■ **EXERCISE REQUIREMENTS**
All lines in the material with the string "height" should be listed.

■ **DATA SECTION**

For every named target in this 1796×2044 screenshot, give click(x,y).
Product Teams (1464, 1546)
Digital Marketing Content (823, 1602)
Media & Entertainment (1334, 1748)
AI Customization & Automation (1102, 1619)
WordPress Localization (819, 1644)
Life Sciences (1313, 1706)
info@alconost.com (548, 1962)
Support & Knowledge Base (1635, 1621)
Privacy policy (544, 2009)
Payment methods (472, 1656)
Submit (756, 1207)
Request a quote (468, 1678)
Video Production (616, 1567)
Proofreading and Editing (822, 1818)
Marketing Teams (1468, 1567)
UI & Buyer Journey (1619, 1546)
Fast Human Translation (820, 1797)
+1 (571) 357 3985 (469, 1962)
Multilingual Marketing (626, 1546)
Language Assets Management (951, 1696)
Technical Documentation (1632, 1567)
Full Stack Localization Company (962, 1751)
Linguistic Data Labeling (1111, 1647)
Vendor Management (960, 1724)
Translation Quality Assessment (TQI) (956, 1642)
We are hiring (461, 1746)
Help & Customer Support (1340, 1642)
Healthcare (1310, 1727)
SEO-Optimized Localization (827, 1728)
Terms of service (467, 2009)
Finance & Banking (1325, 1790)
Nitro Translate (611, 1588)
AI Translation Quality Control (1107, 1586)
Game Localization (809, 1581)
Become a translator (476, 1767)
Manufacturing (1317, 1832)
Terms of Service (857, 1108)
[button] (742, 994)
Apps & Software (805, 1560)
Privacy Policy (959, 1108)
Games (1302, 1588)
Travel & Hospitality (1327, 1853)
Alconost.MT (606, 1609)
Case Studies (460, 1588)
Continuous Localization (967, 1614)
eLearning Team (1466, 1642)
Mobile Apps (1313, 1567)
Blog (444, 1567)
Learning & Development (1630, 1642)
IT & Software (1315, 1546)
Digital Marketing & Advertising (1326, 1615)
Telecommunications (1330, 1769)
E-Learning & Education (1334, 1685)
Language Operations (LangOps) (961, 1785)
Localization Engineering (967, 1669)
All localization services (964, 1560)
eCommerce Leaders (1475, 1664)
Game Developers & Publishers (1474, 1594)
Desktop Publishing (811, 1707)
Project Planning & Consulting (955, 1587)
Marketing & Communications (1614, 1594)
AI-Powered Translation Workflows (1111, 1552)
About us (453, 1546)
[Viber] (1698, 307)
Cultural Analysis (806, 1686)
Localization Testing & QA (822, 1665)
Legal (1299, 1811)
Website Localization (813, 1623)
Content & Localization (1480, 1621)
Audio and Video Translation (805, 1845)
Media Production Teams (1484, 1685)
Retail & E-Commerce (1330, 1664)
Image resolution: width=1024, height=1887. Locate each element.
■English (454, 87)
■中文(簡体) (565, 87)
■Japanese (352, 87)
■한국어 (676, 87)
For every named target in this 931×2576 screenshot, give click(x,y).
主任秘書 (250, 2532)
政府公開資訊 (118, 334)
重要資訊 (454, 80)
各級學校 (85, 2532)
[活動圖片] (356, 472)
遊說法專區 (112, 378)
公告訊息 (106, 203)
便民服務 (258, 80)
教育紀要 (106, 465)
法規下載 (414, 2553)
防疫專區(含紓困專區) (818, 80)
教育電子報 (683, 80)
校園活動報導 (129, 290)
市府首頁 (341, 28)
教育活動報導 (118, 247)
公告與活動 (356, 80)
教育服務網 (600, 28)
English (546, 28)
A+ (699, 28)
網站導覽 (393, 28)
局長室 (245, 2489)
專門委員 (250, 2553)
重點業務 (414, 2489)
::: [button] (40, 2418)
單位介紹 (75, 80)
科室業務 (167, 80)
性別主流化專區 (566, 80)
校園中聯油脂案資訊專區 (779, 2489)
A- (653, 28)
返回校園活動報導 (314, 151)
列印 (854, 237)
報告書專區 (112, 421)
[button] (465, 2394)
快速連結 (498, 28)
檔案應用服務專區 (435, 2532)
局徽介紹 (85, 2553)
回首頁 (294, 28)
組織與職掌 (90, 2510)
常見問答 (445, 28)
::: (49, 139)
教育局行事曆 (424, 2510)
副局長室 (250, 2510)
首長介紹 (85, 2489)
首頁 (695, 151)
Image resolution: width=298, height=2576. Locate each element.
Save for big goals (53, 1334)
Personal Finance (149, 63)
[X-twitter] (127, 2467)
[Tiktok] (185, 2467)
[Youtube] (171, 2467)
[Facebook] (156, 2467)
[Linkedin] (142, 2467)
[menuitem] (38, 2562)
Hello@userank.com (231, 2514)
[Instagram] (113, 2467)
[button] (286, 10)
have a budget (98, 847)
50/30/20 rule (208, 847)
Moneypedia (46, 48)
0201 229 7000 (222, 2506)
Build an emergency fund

■ **RESPONSE BELOW**
Image resolution: width=1024, height=1887. Locate each element.
Image resolution: width=298, height=2576. Locate each element.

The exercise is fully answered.